While you will likely see creative efforts like Rewrite Their Future, where a new Chinese character was sought, one that would remind/teach the public that Ivory isn't simply "Elephants teeth" but also certain death for the elephant, winning in Cannes soon - Kenya has created a bigger idea.
To stop the poaching, the Kenyan government will publicly burn a stockpile of Ivory, weighing more than 100 tons. The authorities have spent the past month assembling ivory from some 10,000 elephants into a dozen pyres. These captured tusks intended for trade have gathered dust for decades, but authorities will destroy them all in a spectacular message to poachers. Ivory is now worthless, when it's not on a live elephant.
Part funeral pyre, part massive PR stunt, burning this much Ivory at one time really brings home the scale of the poaching. While it's difficult to quantify casualties based on the intercepted Ivory, one can by looking at the piles better imagine all those missing elephants. If they were walking across the African savannah, trunk to tail, they’d stretch for more than 30 miles, according to National Geographic explorers-in-residence Dereck and Beverly Joubert.

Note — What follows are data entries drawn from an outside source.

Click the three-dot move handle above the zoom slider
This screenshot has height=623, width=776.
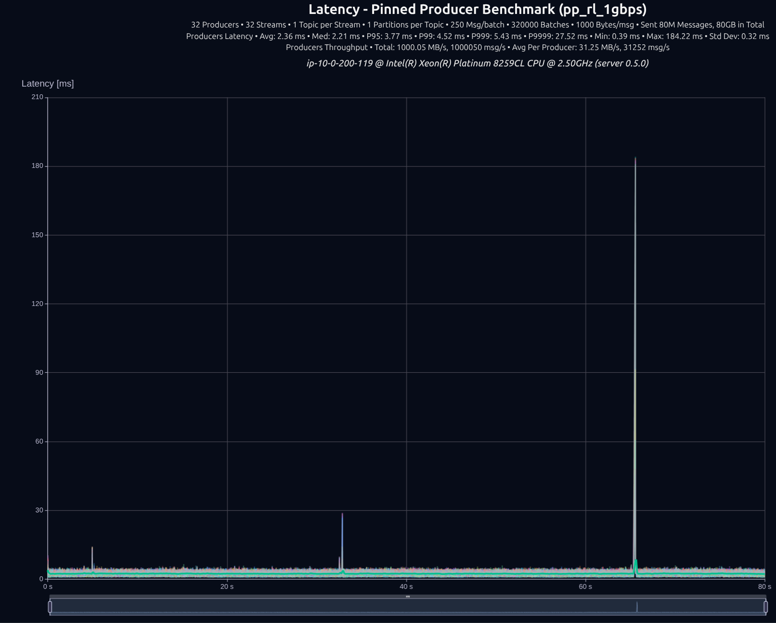click(x=408, y=597)
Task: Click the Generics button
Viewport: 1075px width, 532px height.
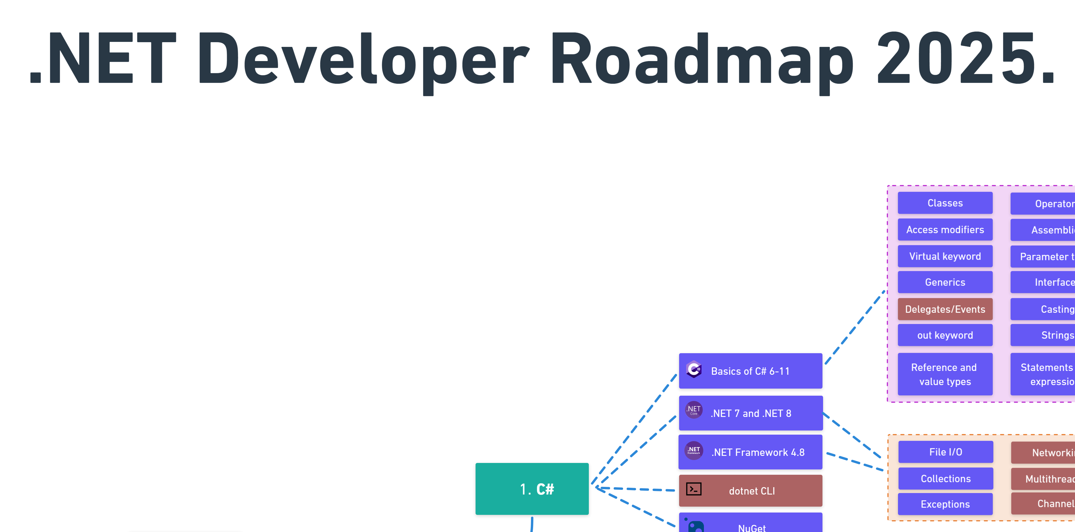Action: [x=945, y=282]
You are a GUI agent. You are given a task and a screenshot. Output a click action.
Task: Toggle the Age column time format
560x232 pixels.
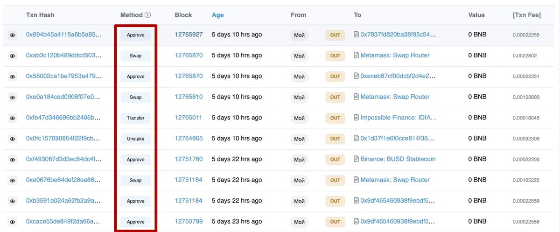coord(217,15)
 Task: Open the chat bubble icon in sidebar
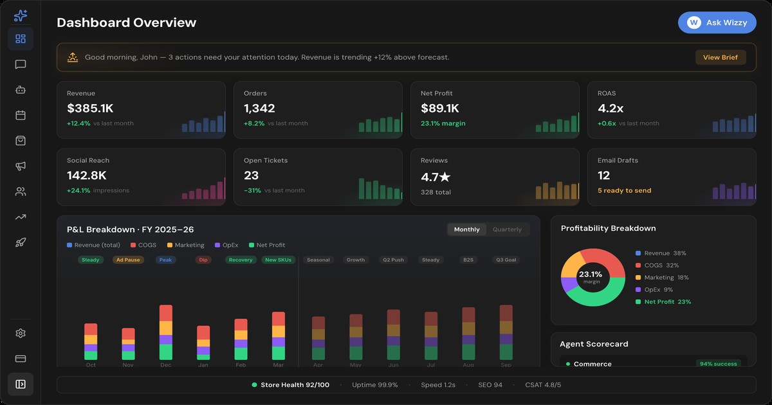click(21, 64)
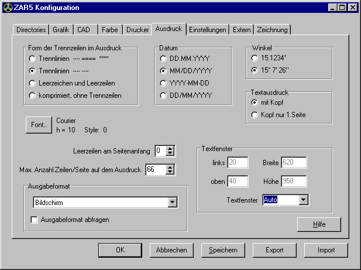Expand the Textfenster Auto dropdown

tap(302, 200)
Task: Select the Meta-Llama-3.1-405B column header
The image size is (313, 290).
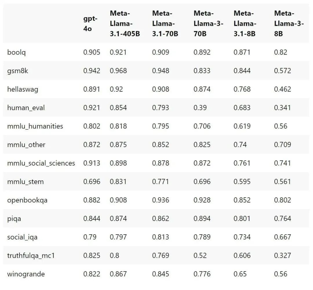Action: (x=125, y=23)
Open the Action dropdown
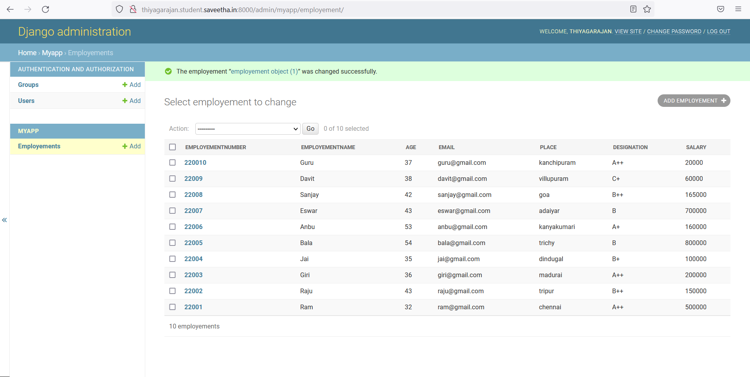 [247, 128]
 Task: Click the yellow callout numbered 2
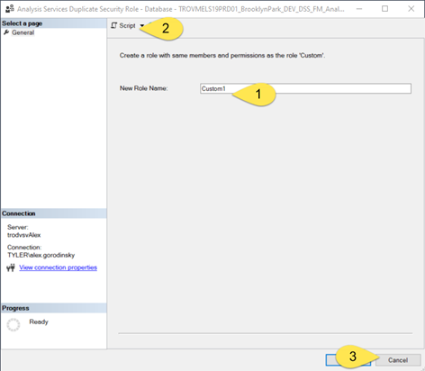[162, 28]
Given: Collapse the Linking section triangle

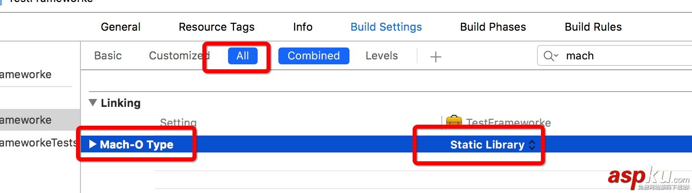Looking at the screenshot, I should coord(93,103).
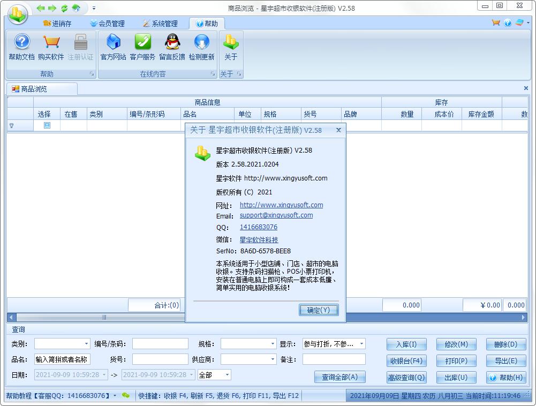
Task: Open 官方网站 from the ribbon
Action: click(113, 43)
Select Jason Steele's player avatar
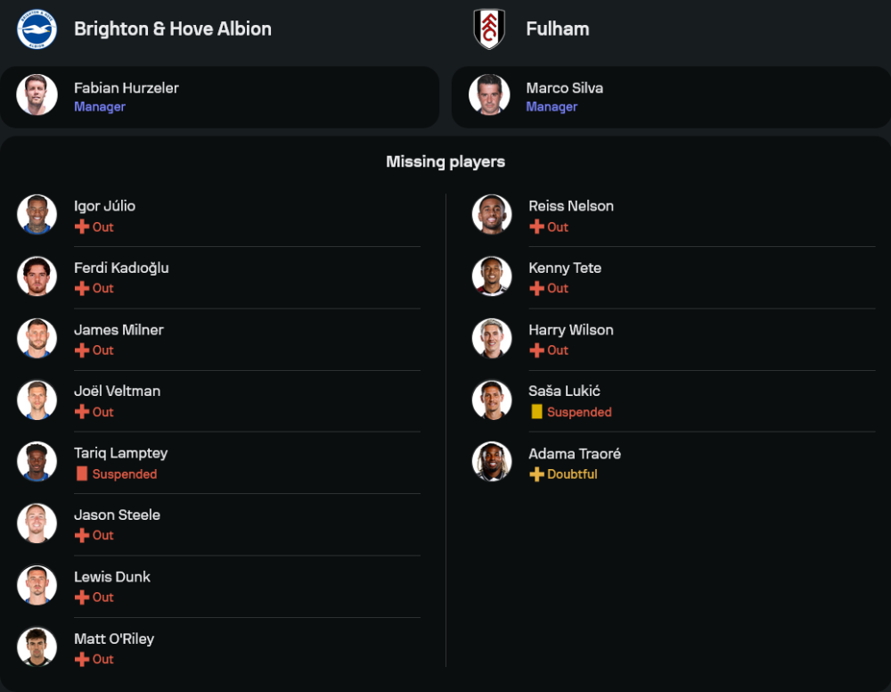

The Kenyan stockpile is worth upwards of $100 million and South Africa is sitting on nearly $2 billion in rhino horn. But an elephant is worth more alive than dead, if a pair of tusks can bring $20,000, a live elephant brings in nearly $1.6 million over the course of its lifetime.
“Kenya’s elephants are worth more alive,” said Rob Brandford, the UK Director of the David Sheldrick Wildlife Trust. “People talk about the value of the ivory to be destroyed, however it’s true value is only to the elephant from which it was taken.”
The scale of this burn will be impossible for international press to ignore, it has to get media attention in markets where Ivory is a hot trade, such as China. Consumers there might not know that an elephant has to die for them to get their tusks, but an Ivory Funeral pyre brings this message home loud and clear in every language.
Very creative, Kenya. And very bold. The people who made this stunt possible should all get a raise and a cold beer.